На занятиях учим тактику боя, оружие, санитарию — это все интересно. Но есть и дебильный устав — чем-то напоминает мне школьное обществоведение: читаешь предложение и не можешь его понять, так не по-русски написано. Привыкаем к флотскому языку, странному, но интересному. Например, туалет по-морскому — гальюн, коридор — палуба, комната — кубрик, столовая — камбуз, стул — банка, выключить — вырубить, одежда — роба, воротничок — гюйс и т. д. Спим мы на койках в два яруса. Я сплю на нижнем — хорошо, на верхнем немного хуже — можно нечаянно упасть. А живем мы в старых немецких казармах, в лесу. Рядом такая красотища: лес, море, песчаные дюны; а ты ходишь строевой по горячему асфальту, как проклятый.
Погода здесь стоит жаркая. Вчера было плюс 35 С, сегодня — не знаю, но тоже жарко. Но ты не подумай, я не жалуюсь, по-моему, армию стоит пройти каждому мужчине, чтобы сильнее любить жизнь.
По субботам ходим в баню и меняем белье. Вообще, суббота и воскресенье — самые интересные дни. Показывают фильмы в клубе, интересные, между прочим, фильмы. Вот позавчера показывали «Не ставьте Лешему капканы». Примерно числа 26 июня будет присяга, потом нас разбросают кого куда по частям. Скорее бы. Ну, пожалуй, и все. Пока. Пиши.
Просмотрев прессу и не найдя там ничего занимательного, Игорь отправился в подвал за кистями — сегодня предстояло покрасить пол в спальной комнате. В огромном, сыром подвале, как всегда, горело всего пару лампочек, да и то в дальнем конце. Вообще то жильцы вкручивали время от времени по одной — две, но их либо разбивали в первую неделю, либо воровали во вторую. Угрюмый, мрачно-серый подвал напоминал таинственный подземный ход, скрытый в недрах старого замка. В детстве Тищенко вместе с друзьями принимал самое активное участие в «подвальных» играх: всевозможных прятках, войнах и т. п. Теперь подвал хранил тишину. Игорь ловко продвигался по железобетонному лабиринту. Многократное повторение пути довело его действия до автоматизма. Поворот направо, затем налево и Игорь перед дверью. Такое же автоматическое движение у замка и дверь открыта. Теперь можно включить свет. По обе стороны от входа ряды полок, на которых тесными, рядами расположились банки с вареньем, компотами, соленьями.
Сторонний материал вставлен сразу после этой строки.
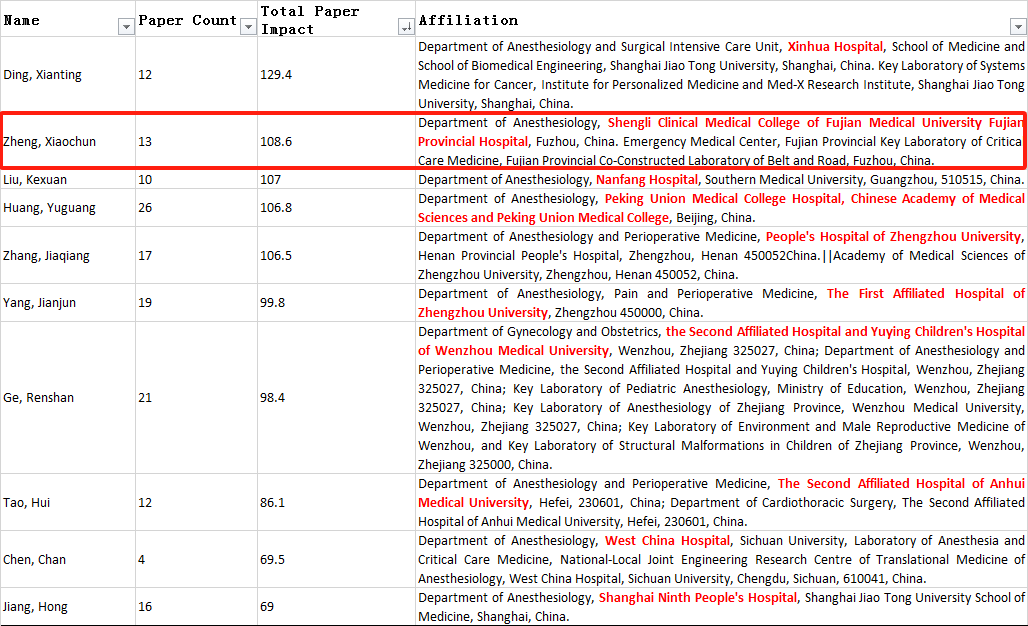Screen dimensions: 1028x626
Task: Click the 106.5 impact cell for Zhang, Jiaqiang
Action: [x=276, y=256]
Перед банками — куча гаек, разнообразных деталей и прочего хлама, который когда-нибудь может «сгодиться в хозяйстве». Отыскать кисти среди этого вещевого Вавилона было непросто, но Игорь все-таки нашел одну — наполовину облезлую, наполовину окаменевшую от старой краски. Ничего более подходящего Тищенко не нашел, но все же решил красить, надеясь размочить кисть в бензине. Отлив бензин в баночку, Игорь отправился домой.